Wall Street's largest firms will undergo scrutiny by the Federal Reserve in the coming months, as they submit to a new round of "stress tests," designed to gauge their financial health, the Financial Times reports.
Like the earlier set of tests, completed in 2009, these will attempt to determine whether financial companies are able to withstand another crisis. But while the results of the first tests were made public in an effort to reassure taxpayers and investors, the results of the new analysis -- which will also test whether banks are able to increase the dividends they pay to shareholders -- will be kept secret.
For the 19 financial groups under review, this will be the first time since the financial crisis that they have had to be tested simultaneously, the New York Times noted.
The banks -- including Citigroup, Bank of America, Goldman Sachs, Wells Fargo and JPMorgan -- have seen regulators limit their ability to pay dividends, in the wake of the historic $700 billion taxpayer bailout.
Of particular concern to the Fed will likely be the banks' ability to weather the recent controversy in mortgage and foreclosure documents.

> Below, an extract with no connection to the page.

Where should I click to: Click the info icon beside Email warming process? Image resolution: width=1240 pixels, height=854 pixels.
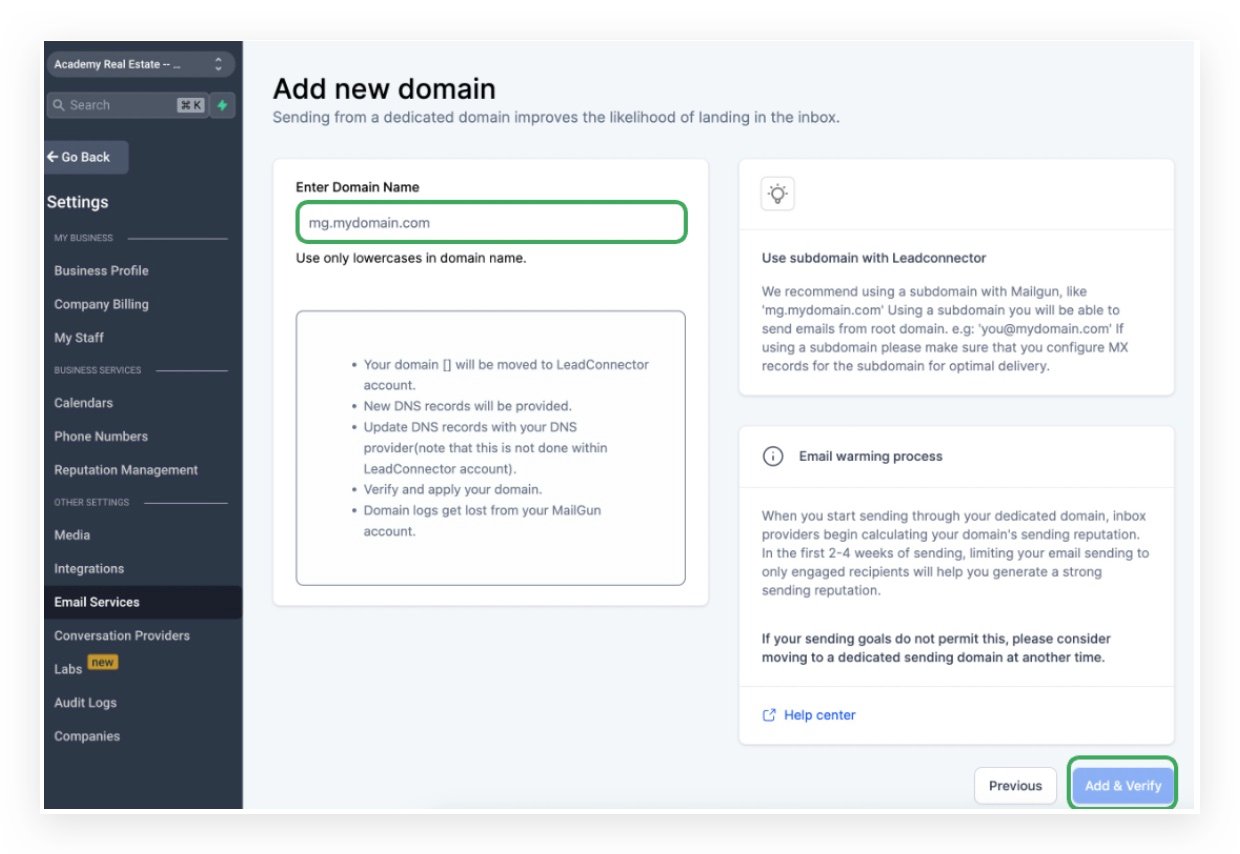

As employees of the nation's biggest banks have admitted to botching, misplacing or even falsifying crucial mortgage paperwork, investors have been pressuring banks to buy back billions of dollars' worth of securities. As banks contend with lawsuits, losses for 11 financial firms could reach $179.2 billion, according to an estimate from Compass Point Research and Trading, in Washington.
Regulators will also attempt to determine whether banks will be able to meet new capital requirements, outlined under last year's Basel III agreement. The accords, designed to encourage regulators to force banks to bolsters their defense against losses, require that banks hold the equivalent of 8.5 percent of their assets in reserves by the end of the decade.
After the first set of stress tests, 10 banks were required to raise $75 billion, a sum that was smaller than many expected. Those tests, hailed by the Treasury, were criticized by others as an exercise in restoring complacency, at a time when the financial system still faced significant challenges.